Ela deu de ombros e as alças da camisola desceram um pouco mais, tomando novamente a minha atenção para aquela área.
Aquilo era provocação demais para a sanidade de qualquer um. Principalmente para a minha, que já estava se esvaindo.
– Vem, vamos deitar. – Murmurei rapidamente, pegando a sua mão e puxando-a para perto de mim.
Júlia subiu uma das alças da camisola – me fazendo respirar quase aliviada – e se deitou no meu peito.
Comecei a fazer carinho em um dos seus ombros até que o silêncio e a imobilidade se instalaram no quarto. Acreditando que Júlia já dormia, tirei a mão do seu ombro. Assim que o fiz, ela esticou-se, me dando um beijo nos lábios.
Mas não era algo carinhoso. Era provocativo.
Logo o seu corpo estava completamente sobre o meu. Enquanto eu segurava a sua cintura ela arranhava meus braços com as unhas curtas, me beijando e, quando perdemos o fôlego, deslizando os lábios até o meu pescoço, dando beijos e mordidas que provavelmente deixariam marcas e que me arrancavam suspiros deliciados.
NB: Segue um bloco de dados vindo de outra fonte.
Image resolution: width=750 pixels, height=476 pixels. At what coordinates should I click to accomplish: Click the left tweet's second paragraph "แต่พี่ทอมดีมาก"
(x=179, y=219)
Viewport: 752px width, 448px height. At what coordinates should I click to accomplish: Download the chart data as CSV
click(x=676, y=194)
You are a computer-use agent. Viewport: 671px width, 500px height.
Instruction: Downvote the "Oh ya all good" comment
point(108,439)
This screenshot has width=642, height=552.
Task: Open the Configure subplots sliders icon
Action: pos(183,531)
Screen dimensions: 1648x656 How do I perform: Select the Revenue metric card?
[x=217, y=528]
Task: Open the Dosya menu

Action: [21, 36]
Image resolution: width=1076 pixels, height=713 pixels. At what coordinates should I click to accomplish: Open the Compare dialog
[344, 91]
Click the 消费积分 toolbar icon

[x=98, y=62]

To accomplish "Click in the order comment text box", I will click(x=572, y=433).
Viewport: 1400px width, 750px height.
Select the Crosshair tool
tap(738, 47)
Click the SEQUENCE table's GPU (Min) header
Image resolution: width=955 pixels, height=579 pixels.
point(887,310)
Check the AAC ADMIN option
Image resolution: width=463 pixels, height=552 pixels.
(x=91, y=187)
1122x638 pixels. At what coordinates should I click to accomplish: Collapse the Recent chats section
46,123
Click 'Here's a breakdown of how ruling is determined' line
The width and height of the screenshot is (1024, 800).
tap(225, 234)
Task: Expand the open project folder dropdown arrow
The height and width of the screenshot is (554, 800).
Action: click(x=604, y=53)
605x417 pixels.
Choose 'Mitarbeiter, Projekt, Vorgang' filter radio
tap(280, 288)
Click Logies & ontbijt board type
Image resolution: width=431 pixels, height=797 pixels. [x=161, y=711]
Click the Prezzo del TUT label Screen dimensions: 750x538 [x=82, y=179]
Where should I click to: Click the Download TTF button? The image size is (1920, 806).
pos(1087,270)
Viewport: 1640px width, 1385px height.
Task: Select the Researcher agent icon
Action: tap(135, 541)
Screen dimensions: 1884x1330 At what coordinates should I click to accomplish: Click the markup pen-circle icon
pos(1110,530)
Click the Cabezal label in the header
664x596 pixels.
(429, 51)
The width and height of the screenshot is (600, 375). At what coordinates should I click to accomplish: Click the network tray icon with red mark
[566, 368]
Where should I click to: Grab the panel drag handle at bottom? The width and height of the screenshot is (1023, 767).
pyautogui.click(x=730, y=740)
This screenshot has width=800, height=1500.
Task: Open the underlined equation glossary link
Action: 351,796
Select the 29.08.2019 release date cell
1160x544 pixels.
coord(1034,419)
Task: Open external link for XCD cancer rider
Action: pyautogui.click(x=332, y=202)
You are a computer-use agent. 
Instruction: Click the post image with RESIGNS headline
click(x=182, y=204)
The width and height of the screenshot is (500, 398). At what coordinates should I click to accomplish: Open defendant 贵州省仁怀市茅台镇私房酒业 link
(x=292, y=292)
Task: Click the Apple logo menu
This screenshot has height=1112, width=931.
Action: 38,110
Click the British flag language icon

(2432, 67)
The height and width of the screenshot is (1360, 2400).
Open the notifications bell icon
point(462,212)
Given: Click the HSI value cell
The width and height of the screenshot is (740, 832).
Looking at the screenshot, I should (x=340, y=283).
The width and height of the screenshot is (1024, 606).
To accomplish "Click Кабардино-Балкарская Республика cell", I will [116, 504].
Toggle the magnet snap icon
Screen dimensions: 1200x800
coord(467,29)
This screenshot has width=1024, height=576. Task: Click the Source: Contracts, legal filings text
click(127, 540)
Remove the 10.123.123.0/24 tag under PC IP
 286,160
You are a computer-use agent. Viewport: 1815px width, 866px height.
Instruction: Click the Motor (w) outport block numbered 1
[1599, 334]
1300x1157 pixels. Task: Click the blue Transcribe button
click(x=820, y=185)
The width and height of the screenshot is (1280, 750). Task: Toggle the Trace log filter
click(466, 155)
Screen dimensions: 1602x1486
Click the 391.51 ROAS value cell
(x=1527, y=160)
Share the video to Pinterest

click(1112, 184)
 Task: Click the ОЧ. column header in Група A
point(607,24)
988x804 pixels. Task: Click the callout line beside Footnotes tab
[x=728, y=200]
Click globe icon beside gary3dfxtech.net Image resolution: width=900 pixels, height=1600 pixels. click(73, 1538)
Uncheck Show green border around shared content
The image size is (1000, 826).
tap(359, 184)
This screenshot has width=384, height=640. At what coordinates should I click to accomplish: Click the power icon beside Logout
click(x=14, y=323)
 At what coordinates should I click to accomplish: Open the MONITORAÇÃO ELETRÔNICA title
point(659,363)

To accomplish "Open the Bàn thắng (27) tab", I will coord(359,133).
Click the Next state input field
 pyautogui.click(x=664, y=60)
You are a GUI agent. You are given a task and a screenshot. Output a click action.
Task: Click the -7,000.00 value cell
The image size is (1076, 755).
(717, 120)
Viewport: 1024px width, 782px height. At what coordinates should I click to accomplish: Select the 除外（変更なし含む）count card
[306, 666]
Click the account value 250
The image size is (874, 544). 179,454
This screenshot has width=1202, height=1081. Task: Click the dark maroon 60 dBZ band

– Vem cá. – Sussurrei de súbito, girando em um movimento rápido e fazendo-a se deitar com as costas na cama, meu corpo sobre o dela.
Olhando-me nos olhos, Júlia sorriu e mordeu o lábio. Suas mãos, que haviam descido para a minha camiseta, agora a puxavam, erguendo e tirando rapidamente uma das únicas peças de roupa que eu vestia.
Ao me deitar novamente sobre seu corpo, beijei, chupei e mordi-lhe os lábios, a mandíbula e o pescoço, me detendo por alguns segundos para sussurrar uma palavra em seu ouvido.
– Injustiça. – Disse e mordi-lhe suavemente o lóbulo, arrancando, assim, mais suspiros de Júlia.
Mordendo o lábio apenas pela expectativa, desci de um modo lento a boca pela pele morena e macia do colo da minha namorada, enquanto baixava, ao mesmo tempo, o tecido fino da sua camisola.
Quando esta já lhe cobria apenas da cintura para baixo, me ergui, antes de voltar a tocá-la, apenas para apreciar a beleza do seu corpo. No decorrer desse momento, aproveitei para descer-lhe mais a camisola cor de rosa, acompanhando-a de sua calcinha branca.
Quando as duas peças finalmente estavam livres do seu corpo, voltei a tocar-lhe com os lábios e as mãos, sentindo, com um prazer inigualável, seus suspiros e arranhões nas minhas costas e nuca.